Date of hearing:             07-03-2023

Date of decision:             15-03-2023

 

 

JUDGMENT

 

ZULFIQAR ALI SANGI, J;- The listed criminal jail appeal impugns the judgment dated 19.11.2016, delivered by learned Special Judge for CNS, Kashmore @ Kandhkot, in Special Case No.01/2016 (Re. St. Vs. Israj Khan Pathan), outcome of FIR bearing Crime No.07/2015, for offence punishable Under Sections 6, 8, 9 (c) of C.N.S Act, 1997 registered with Police Station, Excise Kashmore Circle, whereby the appellant was convicted for an offence punishable Under Section 9 (c) C.N.S Act 1997 and sentenced to suffer rigorous imprisonment for life with fine of Rs.100,000/- and in default whereof to suffer simple imprisonment for one year, with benefit of Section 382-B Cr.PC.

 2.       The case of prosecution in brief is that on 31.12.2015, a police party headed by complainant Excise Inspector Talat Aziz Kalwar while were on duty at Indus Highway Road near Sada Bahar Hotel, Dera Morr Kashmore. At about 05.00 A.M, they noticed one Mazda bearing registration No.C-1372 coming from Punjab which was got to halt wherein its driver on query disclosed his name to be Israj Khan son of Shahzad Gul Pathan (present appellant). His bodily search yielded one original CNIC in his name, driving license and cash of Rs.3000/- and on search of Mazda, 65 bundles of Charas weighing to be 65 K.Gs were secured from the secret cavities of said Mazda, out of which 100 grams from each were segregated as samples, while the remaining Charas was sealed separately in plastic sacks. A registration book of vehicle in the name of Shaikh Musadiq Bashir Ahmed with copy of CNIC of one Noor Bacha Pathan were also secured. Such memo of arrest and recovery was prepared and thereafter the accused alongwith recovery was then taken to police station where the instant case for an offence punishable under Section 6, 8, 9 (C) of the CNS Act was registered against him on behalf of the State.

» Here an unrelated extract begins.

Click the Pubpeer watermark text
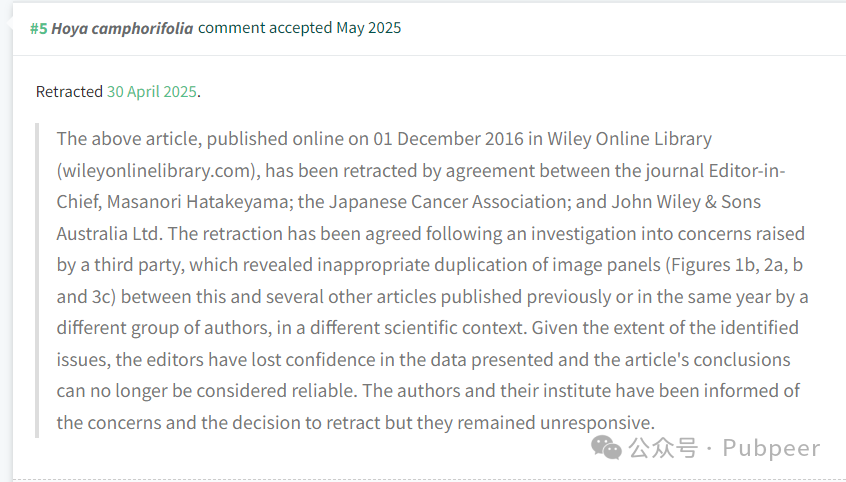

3.       On completion of usual investigation, final report under section 173 Cr.PC was filed against the appellant/accused before learned trial Court, where the formal charge was framed against him, to which he pleaded not guilty and claimed trial.

4.       To establish the charge against the accused, the prosecution examined in all two witnesses i.e PW-01 Complainant/Excise Inspector Talat Aziz Kalwar and PW-02 Mashir EC Asif Majeed, who produced certain relevant documents in support of their statements. Thereafter, the learned State Counsel closed his side.

5.       The present appellant/accused in his statement recorded in terms of Section 342 Cr.PC, denied the allegations leveled against him by pleading his innocence. However, he neither examined himself on oath in disproof of the charge nor led any evidence in his defence.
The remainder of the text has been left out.